United Group, the Serbian media company founded by Šolak, had held the rights to screen Premier League matches in markets in Southeast Europe through their subsidiary Sport Klub, lost out on the rights to screen Premier League matches to Arena Sport, a similar network run by their rival company, the state-backed Telekom Srbija, in 2021. Šolak has later insisted that his decision to buy Southampton in 2022 was not related to losing the Premier League broadcasting rights.

On 1 February 2025, Kraft left his position as a director of Sport Republic UK Ltd, having stepped down as chairman of Southampton and Valenciennes earlier in the year. As of February 2025, Kraft is still listed as an active director of Sport Republic Holding Ltd.

== Sport Republic owned clubs ==

=== Southampton F.C. ===
On 4 January 2022, it was announced that Sport Republic had bought Chinese businessman Gao Jisheng’s 80% stake in Southampton. Despite buying Southampton, Sport Republic was keen to create a multi-club model similar to what City Football Group has achieved but to a smaller scale. Southampton chief executive Martin Semmens said that the new ownership would allow the club to be more flexible in the transfer market but insisted a sensible, cautious approach will help the club in the long term.

Sport Republic’s first summer transfer window during the 2022–23 season saw a number of new arrivals for Southampton, with the transfers putting faith in youth. The window saw the arrivals of Gavin Bazunu, Mateusz Lis, Armel Bella-Kotchap, Roméo Lavia, Joe Aribo, Sékou Mara, Duje Ćaleta-Car, Samuel Edozie and Juan Larios on permanent transfers, whilst Ainsley Maitland-Niles joined on loan. The manager at the time, Ralph Hasenhüttl, called their efforts in the window 'phenomenal'. On 7 November 2022, Southampton announced it had parted company with Hasenhüttl. At the time, Southampton were in the Premier League relegation zone with 12 points after 14 games. Three days later, Sport Republic appointed Nathan Jones as Southampton's new manager, joining from Luton Town. Jones's appointment led to widespread disapproval from the fanbase and calls to sack him after just four games, with Jones losing all four.

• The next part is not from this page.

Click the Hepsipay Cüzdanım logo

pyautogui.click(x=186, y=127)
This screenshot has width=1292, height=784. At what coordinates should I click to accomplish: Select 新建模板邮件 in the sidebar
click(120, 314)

The January window saw Sport Republic buying five players in an attempt to lift the club off the bottom of the table. A club record fee of €25 million was paid for winger Kamaldeen Sulemana. Mislav Oršić, Carlos Alcaraz, James Bree, and striker Paul Onuachu also joined the club. On 12 February 2023, Nathan Jones was sacked as Southampton manager after just 95 days in charge. Rubén Sellés then took over for the remainder of the season, before leaving the club. On 13 May 2023, it was confirmed that Southampton would be relegated to the EFL Championship, after Sport Republic's first full season of ownership. Following relegation, Sport Republic made large organisational and senior staff changes at Southampton including long standing CEO, Martin Semmens leaving his role and the appointment of Šolak as chairman.

On 21 June 2023, Russell Martin was appointed as manager from Swansea City on a contract running until 2026. After only one season in the Championship, the club was promoted to the Premier League at the end of the 2023–24 season. Martin was sacked the following season after one victory in sixteen matches, leaving Southampton bottom of the league, and was replaced by Ivan Jurić. On 14 January 2025, Kraft stepped down as chairman of the club and was replaced by Šolak.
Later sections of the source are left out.